* [DATA IN THIS EXERCISE]
__________
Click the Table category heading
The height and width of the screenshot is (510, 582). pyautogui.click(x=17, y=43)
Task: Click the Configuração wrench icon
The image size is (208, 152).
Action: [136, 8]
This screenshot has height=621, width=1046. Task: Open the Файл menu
__________
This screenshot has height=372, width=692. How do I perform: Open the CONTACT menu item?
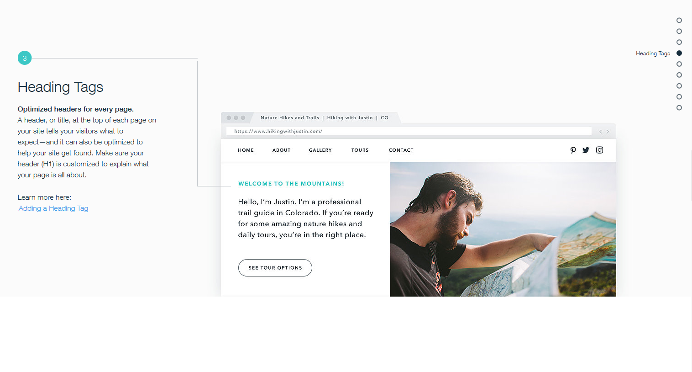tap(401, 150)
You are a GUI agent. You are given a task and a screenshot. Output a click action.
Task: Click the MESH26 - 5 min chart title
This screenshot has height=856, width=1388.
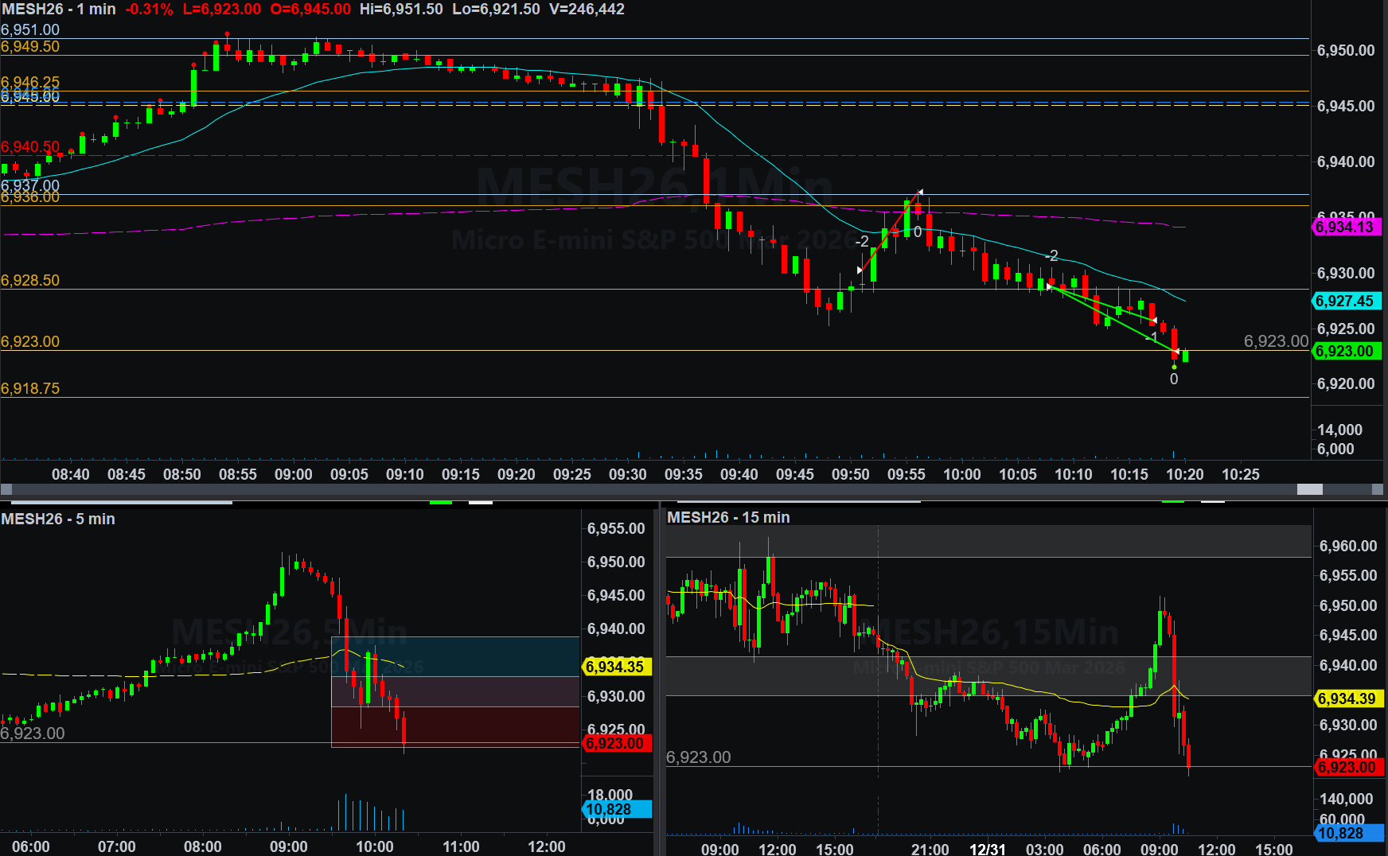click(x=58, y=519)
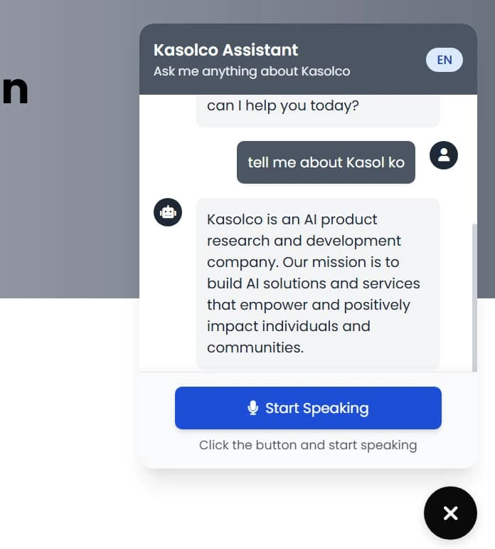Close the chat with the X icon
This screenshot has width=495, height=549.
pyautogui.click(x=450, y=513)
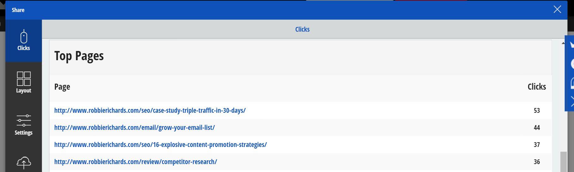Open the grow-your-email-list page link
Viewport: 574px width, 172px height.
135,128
__________
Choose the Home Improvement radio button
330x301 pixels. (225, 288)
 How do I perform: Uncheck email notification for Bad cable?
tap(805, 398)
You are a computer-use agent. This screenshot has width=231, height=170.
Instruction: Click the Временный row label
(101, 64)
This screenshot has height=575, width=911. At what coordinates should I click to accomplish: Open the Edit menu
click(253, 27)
__________
* [WORK TO COMPLETE] Exactly the lines above from the one with "Click the Table category heading" to the one with "This screenshot has height=621, width=1046.", both included, are to be quoted; leave the rest out.

* [TASK SOLUTION]
Click the Table category heading
The height and width of the screenshot is (510, 582). pyautogui.click(x=17, y=43)
Task: Click the Configuração wrench icon
The image size is (208, 152).
Action: [136, 8]
This screenshot has height=621, width=1046. Task: Open the Файл menu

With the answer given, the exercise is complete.